_REQUIRED ACTION_.
The entries below are to be repeated exactly, with the pictures left out.

_INPUT DATA_.

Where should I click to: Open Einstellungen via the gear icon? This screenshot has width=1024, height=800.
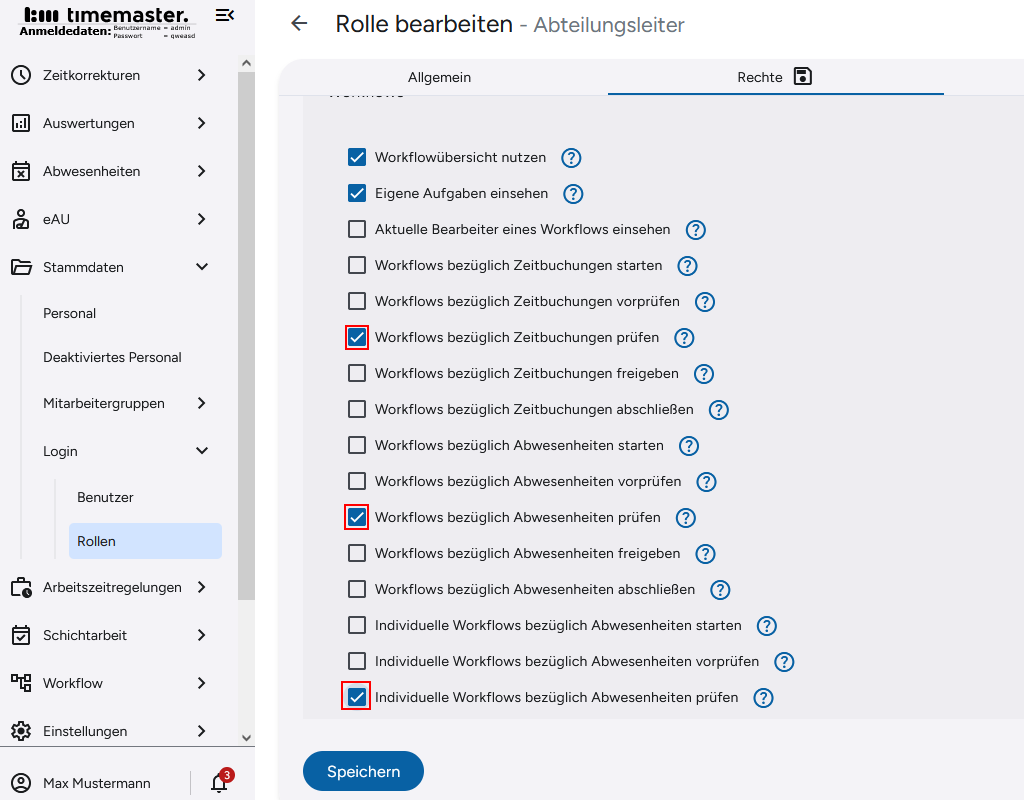pos(22,731)
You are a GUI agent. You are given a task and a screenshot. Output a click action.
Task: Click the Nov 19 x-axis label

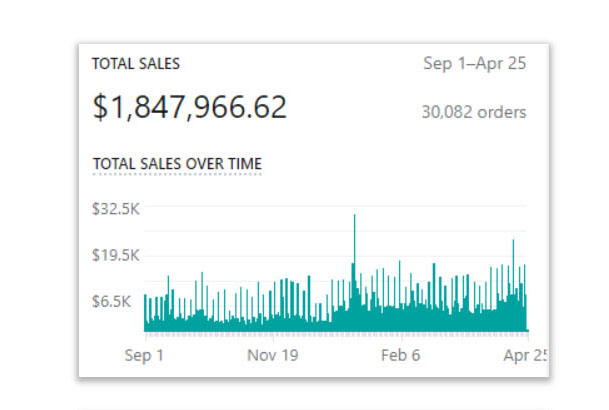click(x=273, y=354)
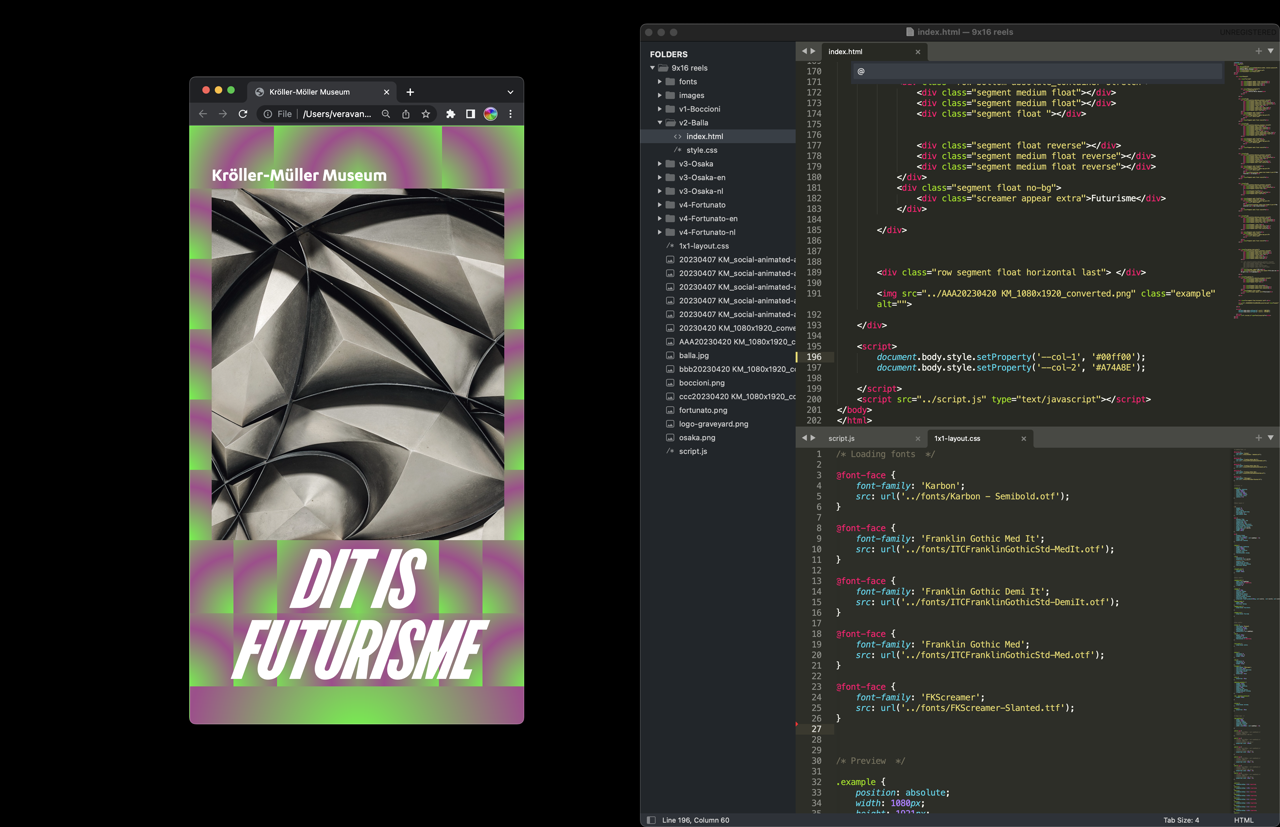The width and height of the screenshot is (1280, 827).
Task: Switch to the script.js tab
Action: coord(842,438)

_EXPECTED ANSWER_.
Where should I click to: Open Einstellungen via the gear icon? This screenshot has width=1024, height=800.
pos(22,731)
You are a GUI agent. You are given a task and a screenshot. Output a click action.
Task: Click the Nov 19 x-axis label

click(x=273, y=354)
The width and height of the screenshot is (1280, 827).
Task: Switch to the script.js tab
Action: coord(842,438)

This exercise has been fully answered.